FORD Motor posted first-quarter earnings on Wednesday (Apr 24) that beat Wall Street’s expectations, bolstered by a strong performance in its commercial vehicle division and an increase in its hybrid vehicle sales.

The company said it expects to achieve the higher end of its projected annual guidance of US$10 billion to US$12 billion in earnings before interest and taxes. Ford shares rose more than 3 per cent in after-market trading on the news. Still, Ford is grappling with what CEO Jim Farley called “a huge drag not just on Ford, but on our whole industry”: electric vehicle (EV) production.

The carmaker recorded a US$1.3 billion operating loss for its EV and software division in the first quarter. More broadly, executives expect this section of the company to sustain a pre-tax loss of between US$5 billion to US$5.5 billion for the year.
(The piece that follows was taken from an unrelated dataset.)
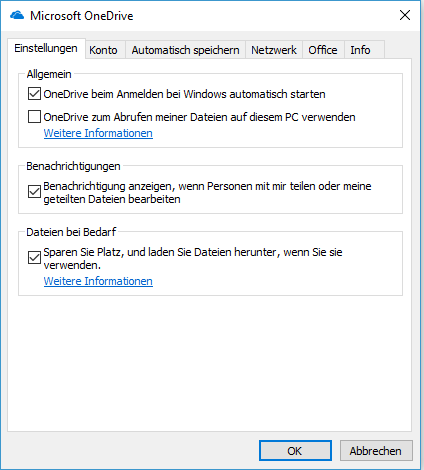The width and height of the screenshot is (424, 470).
Task: Open Weitere Informationen link under Allgemein
Action: point(98,133)
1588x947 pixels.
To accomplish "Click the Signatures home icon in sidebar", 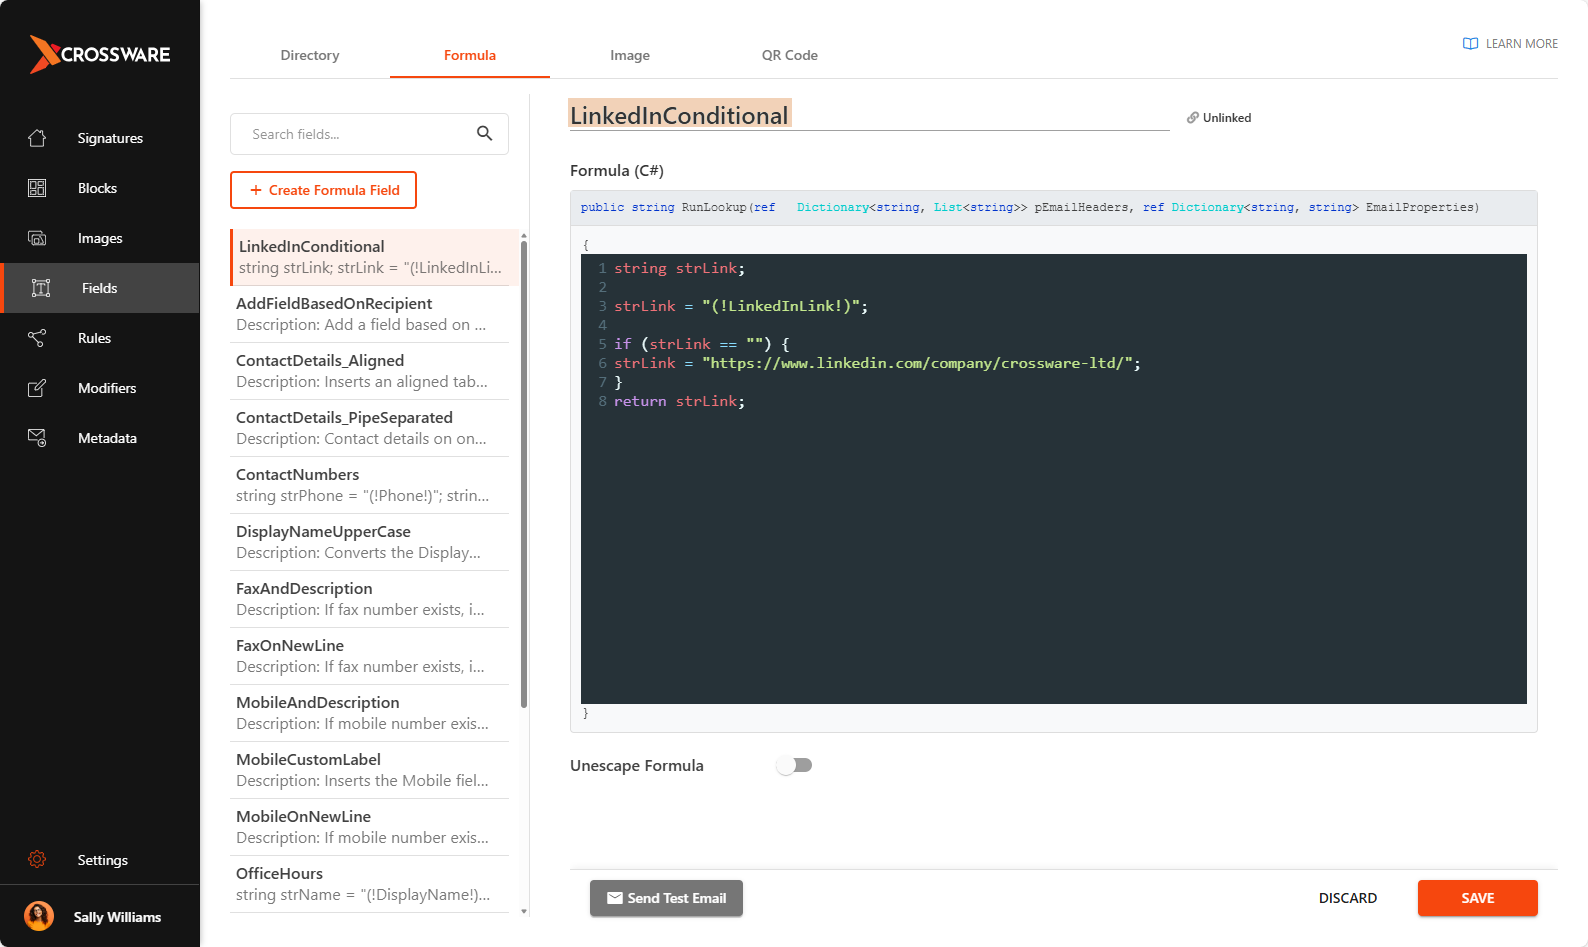I will pos(37,138).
In the near term, hybrids are a top priority for Ford to ease customers into a battery-powered future, and the auto company aims to increase hybrid sales by 40 per cent this year and quadruple them in the coming years.

Farley said he has walked back some of the Ford’s EV ambitions to better match consumer demand. This month, Ford delayed the planned launches of three-row EVs in Canada and its next-generation electric pickup truck built in Tennessee. Executives have said they will not launch the next generation of Ford’s EVs until they can be profitable.

The EV business has proven tough not just for legacy automakers such as Ford, but also for pure EV players such as Tesla.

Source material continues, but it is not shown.